The Outback Re-Entry LTD Catheter (Cordis) was prepared by saline flush and was exchanged for the multipurpose catheter by advancing over the 0.014" guidewire. The tip of the catheter was advanced into the subintimal track and placed adjacent the true lumen of the lower abdominal aorta just proximal to the aortic bifurcation. The orientation of the catheter tip towards the aortic lumen was confirmed by performing check angiograms through the pigtail catheter at two oblique projections separated at 90-degree angle. The 0.014" guidewire was withdrawn and the aortic intima was punctured with the needle tip of the Outback Re-Entry LTD Catheter under fluoroscopic control. The 0.014" guidewire was then advanced through the needle tip into the aortic true lumen. Having gained access into the true lumen, the catheter was withdrawn and exchanged for a Amiia balloon (Cordis) and the intimal puncture wound was widened.

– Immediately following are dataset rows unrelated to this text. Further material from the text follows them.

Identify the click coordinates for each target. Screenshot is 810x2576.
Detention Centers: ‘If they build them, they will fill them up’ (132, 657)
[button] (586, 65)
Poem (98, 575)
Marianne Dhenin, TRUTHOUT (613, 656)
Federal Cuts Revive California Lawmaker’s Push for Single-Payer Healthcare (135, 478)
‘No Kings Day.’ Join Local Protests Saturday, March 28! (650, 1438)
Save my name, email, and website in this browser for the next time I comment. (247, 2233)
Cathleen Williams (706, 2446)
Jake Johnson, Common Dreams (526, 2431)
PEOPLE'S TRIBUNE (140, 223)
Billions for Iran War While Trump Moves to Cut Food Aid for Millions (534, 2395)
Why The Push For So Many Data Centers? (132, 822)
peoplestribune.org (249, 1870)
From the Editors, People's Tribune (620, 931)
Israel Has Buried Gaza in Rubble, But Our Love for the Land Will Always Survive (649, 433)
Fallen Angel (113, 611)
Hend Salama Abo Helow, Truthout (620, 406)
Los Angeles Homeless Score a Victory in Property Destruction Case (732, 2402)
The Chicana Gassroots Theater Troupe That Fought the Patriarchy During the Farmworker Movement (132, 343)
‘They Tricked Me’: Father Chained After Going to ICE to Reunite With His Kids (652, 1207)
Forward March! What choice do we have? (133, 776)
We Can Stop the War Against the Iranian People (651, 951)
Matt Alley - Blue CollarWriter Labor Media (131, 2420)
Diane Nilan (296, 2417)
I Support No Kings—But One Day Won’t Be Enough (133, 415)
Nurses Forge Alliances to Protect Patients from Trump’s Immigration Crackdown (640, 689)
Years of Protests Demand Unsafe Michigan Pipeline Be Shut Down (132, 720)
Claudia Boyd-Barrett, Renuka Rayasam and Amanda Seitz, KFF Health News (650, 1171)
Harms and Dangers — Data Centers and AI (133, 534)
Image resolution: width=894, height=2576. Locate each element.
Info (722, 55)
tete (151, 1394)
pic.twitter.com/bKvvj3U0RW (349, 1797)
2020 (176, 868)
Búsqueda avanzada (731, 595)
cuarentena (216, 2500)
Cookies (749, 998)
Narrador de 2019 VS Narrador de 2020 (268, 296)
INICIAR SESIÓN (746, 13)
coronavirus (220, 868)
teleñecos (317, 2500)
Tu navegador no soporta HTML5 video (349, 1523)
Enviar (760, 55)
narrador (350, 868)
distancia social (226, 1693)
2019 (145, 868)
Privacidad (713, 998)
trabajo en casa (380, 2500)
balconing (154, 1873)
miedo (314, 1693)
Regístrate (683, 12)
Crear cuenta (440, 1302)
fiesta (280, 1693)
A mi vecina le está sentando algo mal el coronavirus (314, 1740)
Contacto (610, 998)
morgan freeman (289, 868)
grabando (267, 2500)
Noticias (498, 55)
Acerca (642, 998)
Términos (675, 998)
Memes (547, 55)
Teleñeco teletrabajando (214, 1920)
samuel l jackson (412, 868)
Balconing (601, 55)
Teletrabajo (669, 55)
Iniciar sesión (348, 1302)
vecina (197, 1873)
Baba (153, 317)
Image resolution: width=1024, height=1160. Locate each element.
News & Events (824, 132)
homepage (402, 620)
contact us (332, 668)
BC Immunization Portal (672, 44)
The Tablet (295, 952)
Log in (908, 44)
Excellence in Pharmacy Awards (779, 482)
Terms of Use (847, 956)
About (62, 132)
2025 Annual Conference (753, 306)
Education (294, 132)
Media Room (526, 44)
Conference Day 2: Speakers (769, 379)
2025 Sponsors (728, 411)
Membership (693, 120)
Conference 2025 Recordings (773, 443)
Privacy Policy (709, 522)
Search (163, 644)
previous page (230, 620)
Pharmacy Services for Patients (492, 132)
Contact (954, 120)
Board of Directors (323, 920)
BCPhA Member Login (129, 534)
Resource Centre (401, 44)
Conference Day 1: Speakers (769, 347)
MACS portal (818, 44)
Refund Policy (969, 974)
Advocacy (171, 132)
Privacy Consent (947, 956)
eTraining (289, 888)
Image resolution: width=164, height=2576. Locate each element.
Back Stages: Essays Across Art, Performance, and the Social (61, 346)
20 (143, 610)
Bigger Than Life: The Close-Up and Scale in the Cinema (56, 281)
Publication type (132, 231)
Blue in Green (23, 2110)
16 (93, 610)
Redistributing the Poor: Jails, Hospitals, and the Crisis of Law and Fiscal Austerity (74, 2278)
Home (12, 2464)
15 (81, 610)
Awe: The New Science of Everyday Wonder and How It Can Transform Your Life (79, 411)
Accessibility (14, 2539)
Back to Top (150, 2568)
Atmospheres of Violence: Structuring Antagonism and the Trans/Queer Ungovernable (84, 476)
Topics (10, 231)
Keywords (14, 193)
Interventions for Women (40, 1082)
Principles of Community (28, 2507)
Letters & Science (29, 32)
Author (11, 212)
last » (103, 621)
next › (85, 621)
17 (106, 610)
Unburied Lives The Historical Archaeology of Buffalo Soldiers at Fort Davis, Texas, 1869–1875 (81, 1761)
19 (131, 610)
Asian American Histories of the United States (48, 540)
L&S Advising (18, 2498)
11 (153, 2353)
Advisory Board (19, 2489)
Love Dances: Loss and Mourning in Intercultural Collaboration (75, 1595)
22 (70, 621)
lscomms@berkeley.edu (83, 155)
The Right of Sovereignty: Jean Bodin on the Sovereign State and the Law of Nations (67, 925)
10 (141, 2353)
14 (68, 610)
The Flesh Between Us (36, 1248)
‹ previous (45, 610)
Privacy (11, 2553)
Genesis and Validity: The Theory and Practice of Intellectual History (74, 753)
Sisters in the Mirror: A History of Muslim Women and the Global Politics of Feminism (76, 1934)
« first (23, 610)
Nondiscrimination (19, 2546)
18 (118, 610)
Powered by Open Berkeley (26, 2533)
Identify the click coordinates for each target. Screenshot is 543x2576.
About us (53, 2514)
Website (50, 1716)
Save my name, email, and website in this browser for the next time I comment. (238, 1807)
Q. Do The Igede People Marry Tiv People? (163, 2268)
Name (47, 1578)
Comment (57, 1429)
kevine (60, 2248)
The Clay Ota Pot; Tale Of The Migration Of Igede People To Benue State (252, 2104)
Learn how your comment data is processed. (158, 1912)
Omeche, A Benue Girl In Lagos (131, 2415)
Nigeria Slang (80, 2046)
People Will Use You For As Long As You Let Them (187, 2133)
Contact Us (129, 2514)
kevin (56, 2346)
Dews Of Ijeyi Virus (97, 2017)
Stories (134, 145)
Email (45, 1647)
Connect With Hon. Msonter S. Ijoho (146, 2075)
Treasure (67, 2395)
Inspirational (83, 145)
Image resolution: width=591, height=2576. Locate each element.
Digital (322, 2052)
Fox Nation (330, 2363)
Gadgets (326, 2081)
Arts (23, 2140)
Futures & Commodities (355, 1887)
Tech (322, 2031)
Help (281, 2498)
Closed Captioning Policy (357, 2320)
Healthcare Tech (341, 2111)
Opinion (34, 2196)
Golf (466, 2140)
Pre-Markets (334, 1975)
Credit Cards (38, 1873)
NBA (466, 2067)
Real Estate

The 0.014" guidewire was then exchanged for an Amplatz Stiff guidewire (Boston Scientific) over a multipurpose catheter. The entire process of subintimal recanalisation process was repeated on the right side. Having thus placed Stiff guidewires in the iliac arteries bilaterally, the short sheaths were exchanged for long 6F Destination sheaths (Terumo) and the tip of the sheaths was positioned in the lower abdominal aorta. Appropriate measurements were obtained on both sides for the purpose of stent placement. Eight millimetres x 80mm and 8mm x 60mm sized Wallstents (Boston Scientific) were successfully deployed on the right side and the left, respectively, and post-dilated with 8mm OptaPro balloon (Cordis). On completion an angiogram revealed satisfactory revascularisation of both iliac arteries. The patient was put on anticoagulants and anti-platelet agents in the follow-up period. Follow-up doppler evaluation of the iliac arteries at three weeks post-procedure revealed patent lumina with satisfactory flow bilaterally.
Discussion
Outback Re-Entry LTD Catheter enables recanalisation of chronic occlusion of iliac arteries to be performed accurately and safely. While the need for iliac by-pass surgery is avoided, at least in the short-term, long-term patency of the stents needs to be evaluated.